Pixel coordinate grounding data
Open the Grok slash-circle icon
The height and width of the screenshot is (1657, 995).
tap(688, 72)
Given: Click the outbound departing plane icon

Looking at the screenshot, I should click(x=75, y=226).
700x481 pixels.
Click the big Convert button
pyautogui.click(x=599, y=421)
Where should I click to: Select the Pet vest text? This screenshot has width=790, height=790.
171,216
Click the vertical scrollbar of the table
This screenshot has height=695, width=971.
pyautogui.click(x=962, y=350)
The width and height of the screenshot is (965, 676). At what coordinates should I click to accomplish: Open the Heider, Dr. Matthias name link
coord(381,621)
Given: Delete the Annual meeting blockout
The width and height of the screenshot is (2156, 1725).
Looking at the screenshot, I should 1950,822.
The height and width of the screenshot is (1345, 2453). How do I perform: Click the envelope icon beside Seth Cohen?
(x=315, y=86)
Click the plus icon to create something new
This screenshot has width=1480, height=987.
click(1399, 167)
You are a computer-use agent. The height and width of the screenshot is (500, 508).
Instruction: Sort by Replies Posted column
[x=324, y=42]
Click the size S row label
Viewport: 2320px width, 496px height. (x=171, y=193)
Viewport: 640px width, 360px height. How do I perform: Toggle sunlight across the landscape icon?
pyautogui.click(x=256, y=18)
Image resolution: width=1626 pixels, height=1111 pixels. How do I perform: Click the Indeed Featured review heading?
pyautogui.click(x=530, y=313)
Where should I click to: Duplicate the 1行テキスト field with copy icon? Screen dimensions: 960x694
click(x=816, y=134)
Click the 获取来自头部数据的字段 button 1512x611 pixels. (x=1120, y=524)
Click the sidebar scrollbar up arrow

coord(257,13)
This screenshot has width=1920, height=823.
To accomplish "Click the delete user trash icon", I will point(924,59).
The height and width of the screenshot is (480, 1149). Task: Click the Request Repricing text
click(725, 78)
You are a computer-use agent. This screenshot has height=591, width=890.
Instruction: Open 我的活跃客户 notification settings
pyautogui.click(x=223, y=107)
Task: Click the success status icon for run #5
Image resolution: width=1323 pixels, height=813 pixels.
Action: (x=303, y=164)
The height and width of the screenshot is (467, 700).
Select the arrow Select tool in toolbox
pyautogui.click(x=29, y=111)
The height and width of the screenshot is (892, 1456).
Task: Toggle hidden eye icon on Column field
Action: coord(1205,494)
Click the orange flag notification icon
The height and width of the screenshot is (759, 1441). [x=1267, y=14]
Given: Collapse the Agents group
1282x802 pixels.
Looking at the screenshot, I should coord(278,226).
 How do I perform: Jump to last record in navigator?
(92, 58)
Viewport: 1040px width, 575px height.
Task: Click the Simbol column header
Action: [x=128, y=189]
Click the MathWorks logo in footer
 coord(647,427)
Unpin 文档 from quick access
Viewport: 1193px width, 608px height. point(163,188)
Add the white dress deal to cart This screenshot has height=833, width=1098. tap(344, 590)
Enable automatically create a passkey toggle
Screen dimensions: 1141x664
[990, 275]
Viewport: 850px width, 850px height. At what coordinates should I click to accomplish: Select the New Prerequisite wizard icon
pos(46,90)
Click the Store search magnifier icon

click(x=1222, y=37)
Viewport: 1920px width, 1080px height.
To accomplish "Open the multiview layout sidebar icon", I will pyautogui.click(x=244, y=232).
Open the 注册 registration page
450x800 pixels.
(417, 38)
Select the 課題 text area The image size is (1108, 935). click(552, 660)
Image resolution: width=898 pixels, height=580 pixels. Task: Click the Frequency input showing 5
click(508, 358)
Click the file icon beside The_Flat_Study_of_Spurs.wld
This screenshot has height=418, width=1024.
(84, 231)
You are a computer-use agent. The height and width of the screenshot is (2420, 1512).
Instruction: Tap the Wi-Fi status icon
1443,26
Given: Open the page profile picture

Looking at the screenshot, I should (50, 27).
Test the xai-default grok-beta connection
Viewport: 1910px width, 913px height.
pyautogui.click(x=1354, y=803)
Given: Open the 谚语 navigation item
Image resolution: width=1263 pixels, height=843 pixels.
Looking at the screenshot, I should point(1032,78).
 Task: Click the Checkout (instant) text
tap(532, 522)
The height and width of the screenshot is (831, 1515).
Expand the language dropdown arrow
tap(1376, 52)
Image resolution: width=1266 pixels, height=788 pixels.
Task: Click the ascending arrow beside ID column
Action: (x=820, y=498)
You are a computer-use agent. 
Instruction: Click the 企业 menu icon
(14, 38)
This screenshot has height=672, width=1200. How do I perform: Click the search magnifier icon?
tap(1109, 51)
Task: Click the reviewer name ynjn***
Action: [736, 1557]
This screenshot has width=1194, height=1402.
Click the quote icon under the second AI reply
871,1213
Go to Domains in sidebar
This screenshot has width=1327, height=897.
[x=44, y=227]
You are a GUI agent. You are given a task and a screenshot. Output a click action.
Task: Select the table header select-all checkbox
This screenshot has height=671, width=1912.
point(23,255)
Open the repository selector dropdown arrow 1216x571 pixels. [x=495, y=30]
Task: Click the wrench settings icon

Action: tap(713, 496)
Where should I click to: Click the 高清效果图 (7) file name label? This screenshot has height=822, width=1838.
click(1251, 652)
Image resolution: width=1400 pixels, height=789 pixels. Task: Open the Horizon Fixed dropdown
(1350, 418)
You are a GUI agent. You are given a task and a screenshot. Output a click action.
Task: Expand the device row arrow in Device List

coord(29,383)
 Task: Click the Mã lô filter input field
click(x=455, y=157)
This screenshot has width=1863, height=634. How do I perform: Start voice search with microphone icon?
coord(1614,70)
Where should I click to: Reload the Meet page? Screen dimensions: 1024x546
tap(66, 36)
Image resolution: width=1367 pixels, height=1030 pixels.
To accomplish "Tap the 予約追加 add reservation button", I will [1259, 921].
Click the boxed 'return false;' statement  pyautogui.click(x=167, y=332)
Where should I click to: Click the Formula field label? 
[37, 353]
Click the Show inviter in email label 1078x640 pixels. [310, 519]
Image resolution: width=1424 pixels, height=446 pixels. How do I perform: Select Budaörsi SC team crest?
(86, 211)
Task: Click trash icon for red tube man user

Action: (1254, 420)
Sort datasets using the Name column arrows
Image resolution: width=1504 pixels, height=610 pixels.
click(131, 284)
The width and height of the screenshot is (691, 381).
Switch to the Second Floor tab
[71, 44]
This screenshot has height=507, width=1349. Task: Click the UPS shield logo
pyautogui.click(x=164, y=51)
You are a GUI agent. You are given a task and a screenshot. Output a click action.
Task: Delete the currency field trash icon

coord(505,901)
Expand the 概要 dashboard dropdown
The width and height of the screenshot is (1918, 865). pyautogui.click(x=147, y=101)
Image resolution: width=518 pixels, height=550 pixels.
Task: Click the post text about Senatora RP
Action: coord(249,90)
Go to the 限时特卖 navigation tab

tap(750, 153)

**WORK INSTRUCTIONS**. Return all the lines above exactly as given.

**TASK ANSWER**.
Open the Grok slash-circle icon
The height and width of the screenshot is (1657, 995).
tap(688, 72)
Given: Click the outbound departing plane icon

Looking at the screenshot, I should click(x=75, y=226).
700x481 pixels.
Click the big Convert button
pyautogui.click(x=599, y=421)
Where should I click to: Select the Pet vest text? This screenshot has width=790, height=790.
171,216
Click the vertical scrollbar of the table
This screenshot has height=695, width=971.
pyautogui.click(x=962, y=350)
The width and height of the screenshot is (965, 676). At what coordinates should I click to accomplish: Open the Heider, Dr. Matthias name link
coord(381,621)
Given: Delete the Annual meeting blockout
The width and height of the screenshot is (2156, 1725).
Looking at the screenshot, I should 1950,822.
The height and width of the screenshot is (1345, 2453). How do I perform: Click the envelope icon beside Seth Cohen?
(x=315, y=86)
Click the plus icon to create something new
This screenshot has width=1480, height=987.
click(1399, 167)
You are a computer-use agent. The height and width of the screenshot is (500, 508).
Instruction: Sort by Replies Posted column
[x=324, y=42]
Click the size S row label
Viewport: 2320px width, 496px height. (x=171, y=193)
Viewport: 640px width, 360px height. How do I perform: Toggle sunlight across the landscape icon?
pyautogui.click(x=256, y=18)
Image resolution: width=1626 pixels, height=1111 pixels. How do I perform: Click the Indeed Featured review heading?
pyautogui.click(x=530, y=313)
Where should I click to: Duplicate the 1行テキスト field with copy icon? Screen dimensions: 960x694
click(x=816, y=134)
Click the 获取来自头部数据的字段 button 1512x611 pixels. (x=1120, y=524)
Click the sidebar scrollbar up arrow

coord(257,13)
This screenshot has width=1920, height=823.
To accomplish "Click the delete user trash icon", I will point(924,59).
The height and width of the screenshot is (480, 1149). Task: Click the Request Repricing text
click(725, 78)
You are a computer-use agent. This screenshot has height=591, width=890.
Instruction: Open 我的活跃客户 notification settings
pyautogui.click(x=223, y=107)
Task: Click the success status icon for run #5
Image resolution: width=1323 pixels, height=813 pixels.
Action: (x=303, y=164)
The height and width of the screenshot is (467, 700).
Select the arrow Select tool in toolbox
pyautogui.click(x=29, y=111)
The height and width of the screenshot is (892, 1456).
Task: Toggle hidden eye icon on Column field
Action: coord(1205,494)
Click the orange flag notification icon
The height and width of the screenshot is (759, 1441). [x=1267, y=14]
Given: Collapse the Agents group
1282x802 pixels.
Looking at the screenshot, I should coord(278,226).
 How do I perform: Jump to last record in navigator?
(92, 58)
Viewport: 1040px width, 575px height.
Task: Click the Simbol column header
Action: [x=128, y=189]
Click the MathWorks logo in footer
 coord(647,427)
Unpin 文档 from quick access
Viewport: 1193px width, 608px height. point(163,188)
Add the white dress deal to cart This screenshot has height=833, width=1098. tap(344, 590)
Enable automatically create a passkey toggle
Screen dimensions: 1141x664
[990, 275]
Viewport: 850px width, 850px height. At what coordinates should I click to accomplish: Select the New Prerequisite wizard icon
pos(46,90)
Click the Store search magnifier icon

click(x=1222, y=37)
Viewport: 1920px width, 1080px height.
To accomplish "Open the multiview layout sidebar icon", I will pyautogui.click(x=244, y=232).
Open the 注册 registration page
450x800 pixels.
(417, 38)
Select the 課題 text area The image size is (1108, 935). click(552, 660)
Image resolution: width=898 pixels, height=580 pixels. Task: Click the Frequency input showing 5
click(508, 358)
Click the file icon beside The_Flat_Study_of_Spurs.wld
This screenshot has height=418, width=1024.
(84, 231)
You are a computer-use agent. The height and width of the screenshot is (2420, 1512).
Instruction: Tap the Wi-Fi status icon
1443,26
Given: Open the page profile picture

Looking at the screenshot, I should (50, 27).
Test the xai-default grok-beta connection
Viewport: 1910px width, 913px height.
pyautogui.click(x=1354, y=803)
Given: Open the 谚语 navigation item
Image resolution: width=1263 pixels, height=843 pixels.
Looking at the screenshot, I should point(1032,78).
 Task: Click the Checkout (instant) text
tap(532, 522)
The height and width of the screenshot is (831, 1515).
Expand the language dropdown arrow
tap(1376, 52)
Image resolution: width=1266 pixels, height=788 pixels.
Task: Click the ascending arrow beside ID column
Action: (x=820, y=498)
You are a computer-use agent. 
Instruction: Click the 企业 menu icon
(14, 38)
This screenshot has height=672, width=1200. How do I perform: Click the search magnifier icon?
tap(1109, 51)
Task: Click the reviewer name ynjn***
Action: [736, 1557]
This screenshot has width=1194, height=1402.
Click the quote icon under the second AI reply
871,1213
Go to Domains in sidebar
This screenshot has width=1327, height=897.
[x=44, y=227]
You are a GUI agent. You are given a task and a screenshot. Output a click action.
Task: Select the table header select-all checkbox
This screenshot has height=671, width=1912.
point(23,255)
Open the repository selector dropdown arrow 1216x571 pixels. [x=495, y=30]
Task: Click the wrench settings icon

Action: tap(713, 496)
Where should I click to: Click the 高清效果图 (7) file name label? This screenshot has height=822, width=1838.
click(1251, 652)
Image resolution: width=1400 pixels, height=789 pixels. Task: Open the Horizon Fixed dropdown
(1350, 418)
You are a GUI agent. You are given a task and a screenshot. Output a click action.
Task: Expand the device row arrow in Device List

coord(29,383)
 Task: Click the Mã lô filter input field
click(x=455, y=157)
This screenshot has width=1863, height=634. How do I perform: Start voice search with microphone icon?
coord(1614,70)
Where should I click to: Reload the Meet page? Screen dimensions: 1024x546
tap(66, 36)
Image resolution: width=1367 pixels, height=1030 pixels.
To accomplish "Tap the 予約追加 add reservation button", I will [1259, 921].
Click the boxed 'return false;' statement  pyautogui.click(x=167, y=332)
Where should I click to: Click the Formula field label? 
[37, 353]
Click the Show inviter in email label 1078x640 pixels. [310, 519]
Image resolution: width=1424 pixels, height=446 pixels. How do I perform: Select Budaörsi SC team crest?
(86, 211)
Task: Click trash icon for red tube man user

Action: (1254, 420)
Sort datasets using the Name column arrows
Image resolution: width=1504 pixels, height=610 pixels.
click(131, 284)
The width and height of the screenshot is (691, 381).
Switch to the Second Floor tab
[71, 44]
This screenshot has height=507, width=1349. Task: Click the UPS shield logo
pyautogui.click(x=164, y=51)
You are a GUI agent. You are given a task and a screenshot. Output a click action.
Task: Delete the currency field trash icon

coord(505,901)
Expand the 概要 dashboard dropdown
The width and height of the screenshot is (1918, 865). pyautogui.click(x=147, y=101)
Image resolution: width=518 pixels, height=550 pixels.
Task: Click the post text about Senatora RP
Action: coord(249,90)
Go to the 限时特卖 navigation tab

tap(750, 153)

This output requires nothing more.